*EXERCISE DIRECTIONS*
The reply should be one number: how many lines of the data below contain "computer".

*Saved entries*
###

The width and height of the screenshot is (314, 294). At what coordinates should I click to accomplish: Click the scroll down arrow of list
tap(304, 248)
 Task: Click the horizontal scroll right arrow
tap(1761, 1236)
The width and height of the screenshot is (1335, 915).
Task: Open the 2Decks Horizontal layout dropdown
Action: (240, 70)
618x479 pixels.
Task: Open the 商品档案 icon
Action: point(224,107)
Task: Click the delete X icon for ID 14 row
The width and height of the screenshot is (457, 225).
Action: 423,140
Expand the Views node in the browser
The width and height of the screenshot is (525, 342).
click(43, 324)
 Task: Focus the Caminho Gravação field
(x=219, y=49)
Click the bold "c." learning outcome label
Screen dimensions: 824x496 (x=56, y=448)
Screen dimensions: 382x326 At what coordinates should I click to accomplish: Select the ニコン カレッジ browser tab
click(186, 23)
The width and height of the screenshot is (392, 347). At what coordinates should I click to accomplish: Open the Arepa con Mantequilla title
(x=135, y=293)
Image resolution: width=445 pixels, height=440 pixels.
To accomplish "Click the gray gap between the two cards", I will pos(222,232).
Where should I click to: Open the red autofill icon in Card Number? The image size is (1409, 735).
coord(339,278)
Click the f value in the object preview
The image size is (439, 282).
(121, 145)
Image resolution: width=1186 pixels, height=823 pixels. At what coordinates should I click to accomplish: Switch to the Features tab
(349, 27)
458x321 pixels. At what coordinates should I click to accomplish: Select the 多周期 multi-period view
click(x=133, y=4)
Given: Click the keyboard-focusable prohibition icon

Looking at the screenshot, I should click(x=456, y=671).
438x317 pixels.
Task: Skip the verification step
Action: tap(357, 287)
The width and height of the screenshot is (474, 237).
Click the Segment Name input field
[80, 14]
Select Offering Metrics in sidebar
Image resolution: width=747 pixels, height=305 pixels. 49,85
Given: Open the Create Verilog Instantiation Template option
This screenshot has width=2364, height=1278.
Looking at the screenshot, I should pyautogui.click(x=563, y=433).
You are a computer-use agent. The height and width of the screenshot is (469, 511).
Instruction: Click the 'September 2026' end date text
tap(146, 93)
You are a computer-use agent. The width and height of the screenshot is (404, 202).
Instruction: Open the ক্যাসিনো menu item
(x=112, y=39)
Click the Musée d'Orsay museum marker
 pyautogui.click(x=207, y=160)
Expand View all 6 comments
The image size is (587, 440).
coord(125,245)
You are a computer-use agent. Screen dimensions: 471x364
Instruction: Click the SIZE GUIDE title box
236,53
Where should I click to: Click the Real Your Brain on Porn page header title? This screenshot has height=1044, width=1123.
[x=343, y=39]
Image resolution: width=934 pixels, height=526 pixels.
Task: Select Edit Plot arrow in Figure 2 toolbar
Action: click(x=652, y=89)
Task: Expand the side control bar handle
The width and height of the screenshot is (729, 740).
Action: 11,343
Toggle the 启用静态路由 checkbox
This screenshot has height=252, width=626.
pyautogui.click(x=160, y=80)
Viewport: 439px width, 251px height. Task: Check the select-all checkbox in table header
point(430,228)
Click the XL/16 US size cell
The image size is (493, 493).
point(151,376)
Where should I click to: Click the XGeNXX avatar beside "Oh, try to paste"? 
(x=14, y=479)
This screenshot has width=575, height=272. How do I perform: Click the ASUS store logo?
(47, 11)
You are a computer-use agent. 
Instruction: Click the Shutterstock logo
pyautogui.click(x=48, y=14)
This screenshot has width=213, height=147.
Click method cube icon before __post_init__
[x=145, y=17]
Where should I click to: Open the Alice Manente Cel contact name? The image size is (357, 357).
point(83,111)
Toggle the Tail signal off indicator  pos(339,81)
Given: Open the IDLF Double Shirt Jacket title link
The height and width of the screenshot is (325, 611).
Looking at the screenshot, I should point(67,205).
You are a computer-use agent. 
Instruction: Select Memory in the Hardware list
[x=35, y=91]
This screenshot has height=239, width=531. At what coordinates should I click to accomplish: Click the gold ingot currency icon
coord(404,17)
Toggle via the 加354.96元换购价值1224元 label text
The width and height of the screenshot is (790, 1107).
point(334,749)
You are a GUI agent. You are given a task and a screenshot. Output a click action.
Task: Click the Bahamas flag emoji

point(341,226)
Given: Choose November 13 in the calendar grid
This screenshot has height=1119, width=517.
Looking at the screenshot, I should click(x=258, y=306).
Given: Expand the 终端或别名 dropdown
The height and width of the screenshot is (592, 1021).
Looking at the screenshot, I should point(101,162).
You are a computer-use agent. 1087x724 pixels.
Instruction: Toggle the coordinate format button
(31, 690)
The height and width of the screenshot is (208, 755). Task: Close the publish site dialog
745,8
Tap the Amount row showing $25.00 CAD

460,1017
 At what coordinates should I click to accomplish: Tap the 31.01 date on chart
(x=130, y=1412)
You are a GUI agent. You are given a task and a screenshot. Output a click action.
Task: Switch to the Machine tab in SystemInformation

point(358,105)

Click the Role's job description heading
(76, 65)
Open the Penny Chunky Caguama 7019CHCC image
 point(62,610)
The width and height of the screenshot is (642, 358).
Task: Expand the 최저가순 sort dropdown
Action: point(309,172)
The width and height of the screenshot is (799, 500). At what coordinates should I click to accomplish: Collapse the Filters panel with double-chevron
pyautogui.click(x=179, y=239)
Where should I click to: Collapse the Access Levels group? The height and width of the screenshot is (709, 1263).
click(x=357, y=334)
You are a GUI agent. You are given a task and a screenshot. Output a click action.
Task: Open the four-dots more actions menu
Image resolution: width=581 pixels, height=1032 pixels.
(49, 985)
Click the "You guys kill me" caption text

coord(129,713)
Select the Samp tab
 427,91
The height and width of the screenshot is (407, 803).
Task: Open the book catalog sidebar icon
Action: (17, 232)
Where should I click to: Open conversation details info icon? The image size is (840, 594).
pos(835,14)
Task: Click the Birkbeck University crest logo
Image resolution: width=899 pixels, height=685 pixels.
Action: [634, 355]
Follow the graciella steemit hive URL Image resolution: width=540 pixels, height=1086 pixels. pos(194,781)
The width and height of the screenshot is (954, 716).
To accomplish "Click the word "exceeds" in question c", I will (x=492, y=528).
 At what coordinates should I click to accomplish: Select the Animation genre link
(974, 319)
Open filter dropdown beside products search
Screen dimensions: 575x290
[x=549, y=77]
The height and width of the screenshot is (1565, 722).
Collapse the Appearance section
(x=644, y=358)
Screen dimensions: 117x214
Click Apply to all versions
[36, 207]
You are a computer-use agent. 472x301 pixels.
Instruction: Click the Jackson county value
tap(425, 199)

###

*SOLUTION TO THE EXERCISE*
7